• **Exercise goal**
Copy the records below exactly, from the line containing "You are a computer-use agent." through the last line, and leave out every picture.

Saved entries:
*-*-*
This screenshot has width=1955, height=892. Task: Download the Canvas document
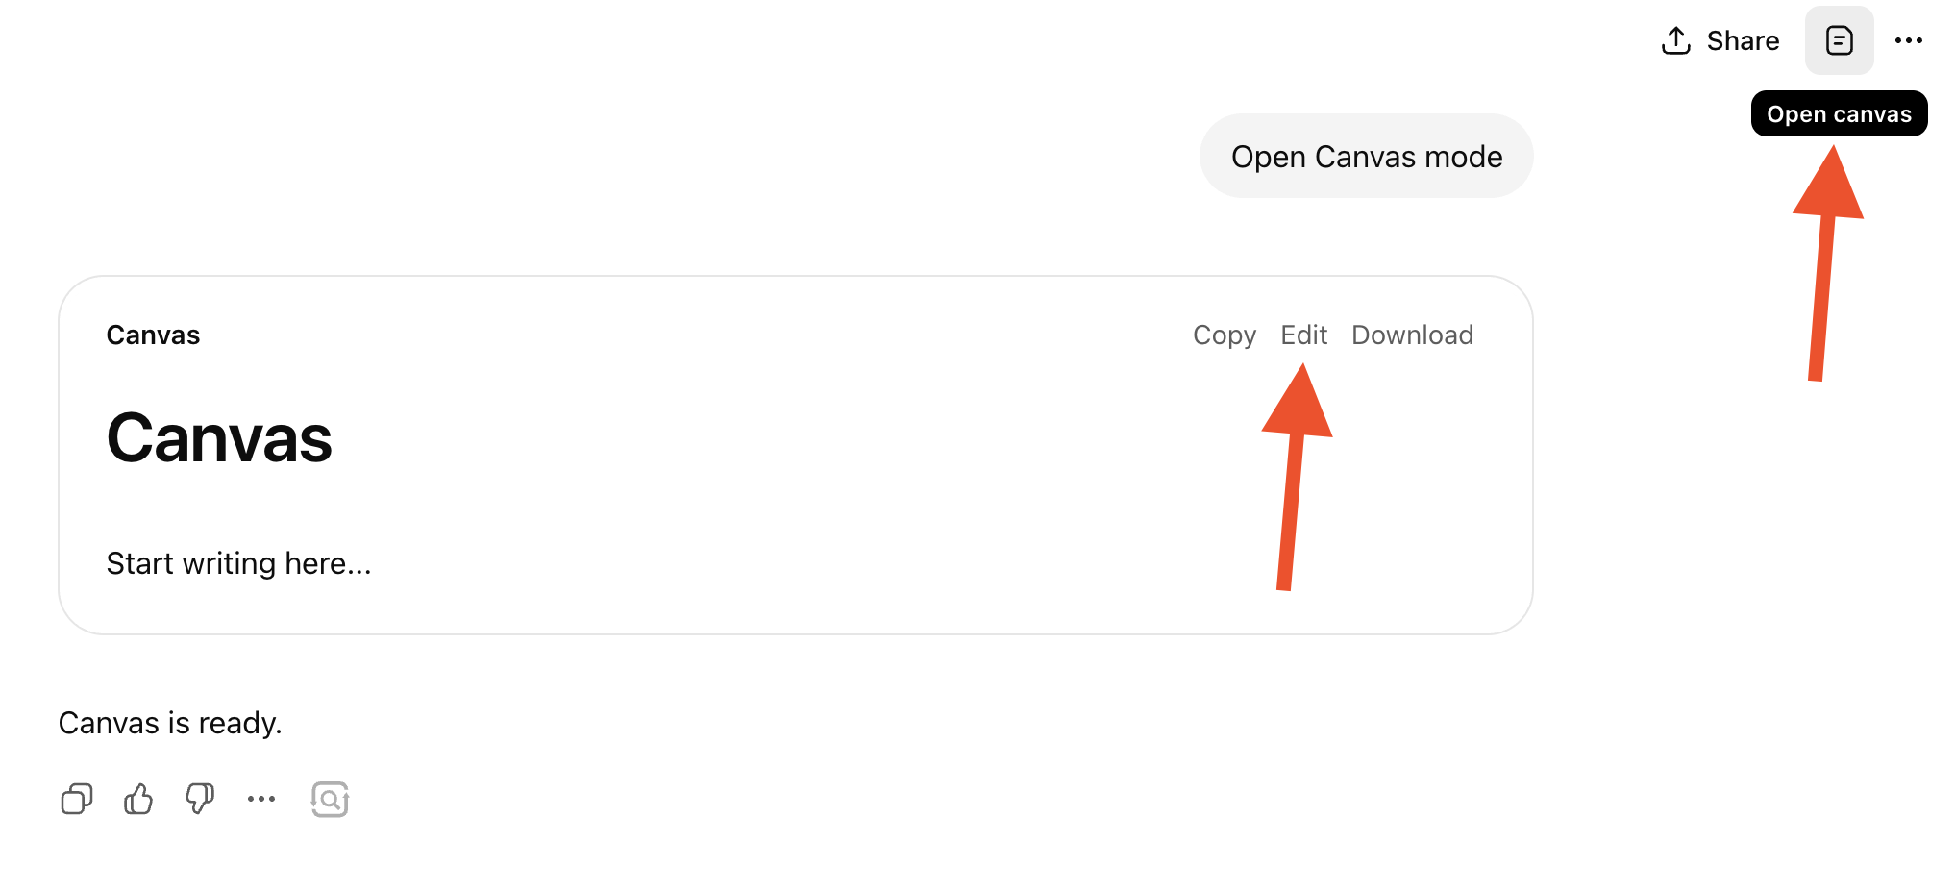point(1412,335)
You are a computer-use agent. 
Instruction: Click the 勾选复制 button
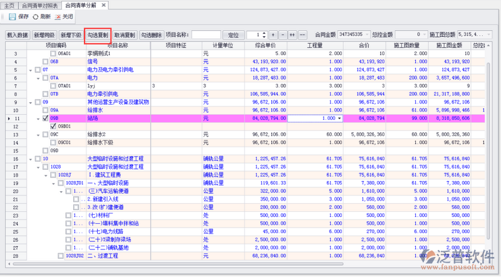pos(98,34)
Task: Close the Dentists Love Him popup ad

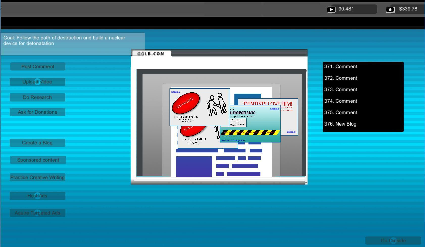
*-*-*
• **The completed task**
You are a computer-use agent. 
Instruction: Click the 勾选复制 button
pos(98,34)
Task: Close the Dentists Love Him popup ad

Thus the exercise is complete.